Éric de Chassey, nato nel 1965 a Pittsburgh (Stati Uniti), è direttore dell’Istituto Nazionale di Storia dell’Arte (INHA) di Parigi e professore di storia dell’arte moderna e contemporanea presso la Scuola normale superiore di Lione. Dal 2009 al 2015 è stato direttore dell’Accademia di Francia a Roma – Villa Medici.

« A partire dagli anni Sessanta Gerhard Richter, che visse da bambino sotto il regime nazista e la cui famiglia fu colpita in vario modo da esso e dalla guerra, ha più volte cercato di affrontare il tema dello sterminio degli ebrei, spesso in modo implicito e, francamente , indirettamente, anche se immagini ad esso relative compaiono nel suo Atlante, vale a dire la raccolta di immagini giornalistiche che ha raccolto nel corso degli anni 1960. Alcune dei suoi più noti ritratti in grisaglia degli anni Sessanta mostrano, senza che gli spettatori incauti possano rendersene conto, vittime, carnefici e attori passivi del nazismo, al quale è personalmente legato »spiega questo prolifico autore e curatore di mostre ancora in attività. È il commissario di “Parade, una scena francese. Collezione Laurent Dumas» che si tiene attualmente al MO.CO di Montpellier fino al 12 gennaio.

« Solo all’inizio degli anni 2010 decide di dedicare specificatamente alla Shoah un ciclo di dipinti, basato su quattro fotografie scattate da altrettanti membri del Sonderkommando di Auschwitz-Birkenau — Alberto Errera, Alter Fajnzylberg, Abraham
e Shlomo Dragon —, che documenta un’operazione per uccidere mediante gas un convoglio di ebrei deportati. Dopo aver ripreso l’iconografia di queste fotografie, ha deciso di trasformare questi dipinti in astrazioni. Questo è il loro titolo – Birkenau— che ti fa sapere che stanno trattando questo argomento. Gli ci è voluto molto tempo e pensiero,
ma penso che l’ammirazione che la sua impresa può suscitare non debba renderci ciechi di fronte a certe aporie e contraddizioni del suo approccio »dettaglia questo professore nel profondo.

« Per i dipinti ho volutamente scelto di non porre domande direttamente all’artista, nella misura in cui volevo mantenere una distanza critica, che mi sembrava in genere mancata in chi aveva scritto di queste opere. Ma nel corso degli anni Richter ha fornito una documentazione fotografica sulle diverse fasi del suo lavoro, accompagnata da commenti: è bastato riassumere questo dossier con
Metodo e precisione. Quando mi sono accorto – anche se nulla lo indicava e nessuno se ne era accorto – che le stampe fotografiche esposte a fianco delle opere erano state effettivamente manipolate – e in gran parte – da Richter, nonostante le sue dichiarazioni, ho ripercorso quali fossero state queste manipolazioni, e quali fossero le conseguenze effetti di questi ultimi »spiega l’autore. I dipinti di Gerhard Richter sono stati esposti in particolare nel febbraio 2020 al Met Breuer di New York (con foto) e nel 2026 alla Neue Nationalgalerie di Berlino in “Gerhard Richter: 100 Works for Berlin”.

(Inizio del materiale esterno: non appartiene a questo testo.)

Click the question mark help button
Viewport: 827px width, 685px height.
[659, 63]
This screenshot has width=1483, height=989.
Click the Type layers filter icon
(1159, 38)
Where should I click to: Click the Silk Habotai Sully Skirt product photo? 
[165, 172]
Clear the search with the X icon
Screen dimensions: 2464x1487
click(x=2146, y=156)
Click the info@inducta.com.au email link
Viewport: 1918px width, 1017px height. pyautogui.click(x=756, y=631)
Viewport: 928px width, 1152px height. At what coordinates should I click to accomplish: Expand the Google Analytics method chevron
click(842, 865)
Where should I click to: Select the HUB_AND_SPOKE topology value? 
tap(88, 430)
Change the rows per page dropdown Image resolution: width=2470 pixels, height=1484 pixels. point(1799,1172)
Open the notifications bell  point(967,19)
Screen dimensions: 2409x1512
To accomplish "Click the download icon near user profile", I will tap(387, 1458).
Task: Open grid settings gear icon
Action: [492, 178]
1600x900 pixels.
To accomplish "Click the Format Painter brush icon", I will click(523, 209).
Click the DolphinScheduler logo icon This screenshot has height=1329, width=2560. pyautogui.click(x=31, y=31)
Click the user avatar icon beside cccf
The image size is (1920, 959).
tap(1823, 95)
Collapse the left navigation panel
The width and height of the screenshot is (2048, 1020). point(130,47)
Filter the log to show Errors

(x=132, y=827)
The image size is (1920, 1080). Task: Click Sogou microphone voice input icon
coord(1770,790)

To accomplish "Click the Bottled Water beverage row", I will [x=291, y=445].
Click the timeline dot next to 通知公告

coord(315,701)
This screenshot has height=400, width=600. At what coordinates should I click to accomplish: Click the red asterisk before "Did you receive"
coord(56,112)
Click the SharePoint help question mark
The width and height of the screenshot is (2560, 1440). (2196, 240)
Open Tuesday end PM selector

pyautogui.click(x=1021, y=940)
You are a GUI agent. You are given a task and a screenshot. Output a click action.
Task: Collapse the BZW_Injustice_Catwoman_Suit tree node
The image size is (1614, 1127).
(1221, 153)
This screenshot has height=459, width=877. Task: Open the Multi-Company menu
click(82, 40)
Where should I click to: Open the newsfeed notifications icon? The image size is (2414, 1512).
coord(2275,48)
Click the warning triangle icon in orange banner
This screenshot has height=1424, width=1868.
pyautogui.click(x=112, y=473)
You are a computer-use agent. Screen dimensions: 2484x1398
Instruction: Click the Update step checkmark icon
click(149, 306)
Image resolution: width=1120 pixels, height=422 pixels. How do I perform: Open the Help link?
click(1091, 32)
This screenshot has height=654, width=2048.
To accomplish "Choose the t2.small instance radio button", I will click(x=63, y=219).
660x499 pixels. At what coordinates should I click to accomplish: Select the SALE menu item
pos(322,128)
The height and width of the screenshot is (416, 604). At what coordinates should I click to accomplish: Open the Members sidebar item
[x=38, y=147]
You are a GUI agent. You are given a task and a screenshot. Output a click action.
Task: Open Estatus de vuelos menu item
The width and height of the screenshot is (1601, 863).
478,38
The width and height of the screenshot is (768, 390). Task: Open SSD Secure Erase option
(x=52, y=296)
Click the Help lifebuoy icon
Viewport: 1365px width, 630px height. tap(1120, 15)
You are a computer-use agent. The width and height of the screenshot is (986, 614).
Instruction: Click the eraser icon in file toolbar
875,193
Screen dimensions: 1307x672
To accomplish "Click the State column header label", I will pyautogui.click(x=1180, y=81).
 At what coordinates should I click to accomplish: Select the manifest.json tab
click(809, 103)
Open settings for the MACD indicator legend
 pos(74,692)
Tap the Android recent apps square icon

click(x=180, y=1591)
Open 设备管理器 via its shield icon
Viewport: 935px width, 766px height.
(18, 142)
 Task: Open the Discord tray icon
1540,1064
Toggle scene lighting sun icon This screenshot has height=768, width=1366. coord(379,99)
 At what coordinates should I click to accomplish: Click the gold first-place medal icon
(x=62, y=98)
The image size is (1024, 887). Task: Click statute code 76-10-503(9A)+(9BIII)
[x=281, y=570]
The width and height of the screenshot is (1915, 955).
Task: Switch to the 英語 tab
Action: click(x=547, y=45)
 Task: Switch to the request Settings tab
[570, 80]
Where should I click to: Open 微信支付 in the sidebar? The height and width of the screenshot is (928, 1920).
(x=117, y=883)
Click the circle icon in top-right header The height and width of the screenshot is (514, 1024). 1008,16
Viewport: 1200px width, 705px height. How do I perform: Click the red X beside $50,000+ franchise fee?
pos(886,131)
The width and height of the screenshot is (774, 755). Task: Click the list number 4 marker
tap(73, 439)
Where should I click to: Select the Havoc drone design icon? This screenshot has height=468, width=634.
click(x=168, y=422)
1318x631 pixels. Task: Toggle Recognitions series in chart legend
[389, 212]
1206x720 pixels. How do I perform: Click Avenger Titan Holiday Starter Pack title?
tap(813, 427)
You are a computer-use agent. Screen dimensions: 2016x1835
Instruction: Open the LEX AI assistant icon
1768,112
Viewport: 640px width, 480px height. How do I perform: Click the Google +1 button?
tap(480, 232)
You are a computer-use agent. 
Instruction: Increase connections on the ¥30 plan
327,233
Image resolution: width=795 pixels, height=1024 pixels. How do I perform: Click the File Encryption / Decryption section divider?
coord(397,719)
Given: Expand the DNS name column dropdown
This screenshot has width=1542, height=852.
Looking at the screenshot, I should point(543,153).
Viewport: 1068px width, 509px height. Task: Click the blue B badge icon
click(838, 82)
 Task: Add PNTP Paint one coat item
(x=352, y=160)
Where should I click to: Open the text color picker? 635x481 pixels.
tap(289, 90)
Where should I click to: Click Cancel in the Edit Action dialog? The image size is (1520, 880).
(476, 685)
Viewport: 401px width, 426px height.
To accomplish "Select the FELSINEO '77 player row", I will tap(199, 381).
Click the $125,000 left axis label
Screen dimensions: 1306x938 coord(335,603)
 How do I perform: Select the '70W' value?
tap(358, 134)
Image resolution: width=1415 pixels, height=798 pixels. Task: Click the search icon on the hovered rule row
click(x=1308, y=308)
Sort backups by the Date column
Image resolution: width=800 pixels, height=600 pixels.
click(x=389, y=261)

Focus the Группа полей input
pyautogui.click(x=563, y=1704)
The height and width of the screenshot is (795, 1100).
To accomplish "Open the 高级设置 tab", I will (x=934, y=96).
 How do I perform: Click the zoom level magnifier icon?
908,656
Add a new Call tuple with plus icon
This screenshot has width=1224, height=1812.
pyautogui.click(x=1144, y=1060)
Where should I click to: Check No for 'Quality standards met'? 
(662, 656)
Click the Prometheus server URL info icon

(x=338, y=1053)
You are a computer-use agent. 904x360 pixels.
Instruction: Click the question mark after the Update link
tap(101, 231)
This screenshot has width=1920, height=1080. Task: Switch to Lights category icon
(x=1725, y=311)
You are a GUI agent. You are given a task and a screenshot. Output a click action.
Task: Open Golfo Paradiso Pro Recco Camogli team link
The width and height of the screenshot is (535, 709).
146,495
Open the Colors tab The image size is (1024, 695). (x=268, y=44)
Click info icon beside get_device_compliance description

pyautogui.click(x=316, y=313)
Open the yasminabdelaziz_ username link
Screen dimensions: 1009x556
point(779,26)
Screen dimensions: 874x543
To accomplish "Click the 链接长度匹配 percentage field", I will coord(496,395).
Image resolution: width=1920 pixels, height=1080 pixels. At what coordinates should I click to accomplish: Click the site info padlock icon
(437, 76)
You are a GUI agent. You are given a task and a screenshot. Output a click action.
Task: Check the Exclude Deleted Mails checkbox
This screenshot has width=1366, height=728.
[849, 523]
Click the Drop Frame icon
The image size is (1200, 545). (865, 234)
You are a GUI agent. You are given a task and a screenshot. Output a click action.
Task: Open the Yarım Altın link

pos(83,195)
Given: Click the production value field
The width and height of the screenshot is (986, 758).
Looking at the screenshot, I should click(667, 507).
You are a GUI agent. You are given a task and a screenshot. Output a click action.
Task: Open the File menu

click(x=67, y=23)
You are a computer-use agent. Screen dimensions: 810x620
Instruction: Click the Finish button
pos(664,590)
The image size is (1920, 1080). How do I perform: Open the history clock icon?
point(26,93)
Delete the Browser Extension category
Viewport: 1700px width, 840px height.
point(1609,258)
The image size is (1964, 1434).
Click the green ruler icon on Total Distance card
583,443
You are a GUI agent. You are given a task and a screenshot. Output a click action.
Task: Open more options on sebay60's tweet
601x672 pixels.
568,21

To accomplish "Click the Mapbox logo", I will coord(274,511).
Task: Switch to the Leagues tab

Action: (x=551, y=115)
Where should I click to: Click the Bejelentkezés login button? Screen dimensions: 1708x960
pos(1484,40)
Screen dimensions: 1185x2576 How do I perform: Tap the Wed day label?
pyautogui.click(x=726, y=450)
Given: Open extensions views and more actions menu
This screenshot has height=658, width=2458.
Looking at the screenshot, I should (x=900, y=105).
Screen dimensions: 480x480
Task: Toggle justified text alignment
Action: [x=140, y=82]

« Viviamo in un’epoca in cui le immagini circolano in modo casuale, soprattutto sui social network, e questo le rende strumenti di propaganda o pubblicità, anziché liberare riflessione ed emozione. Le immagini non possono essere mostrate in modo casuale; non basta accompagnarli con commenti, qualunque forma assumano, affinché possano essere effettivamente visti, cioè visti per quello che sono e per quello che mostrano»analizza. “È una regola che non vale solo per le immagini che trattano di violenza, ma per tutte le immagini: non possono essere considerate solo dal punto di vista estetico, ma necessariamente intrecciando questo punto di vista estetico con un punto di vista etico. Questo è ciò che mi ha scioccato quando ho visto i dipinti di Richter accompagnati dalla cosiddetta documentazione: gli spettatori semplicemente non li vedevano, perché tutto tendeva alla spettacolarità e non alla complessa cattura delle immagini, che richiede necessariamente tempo”.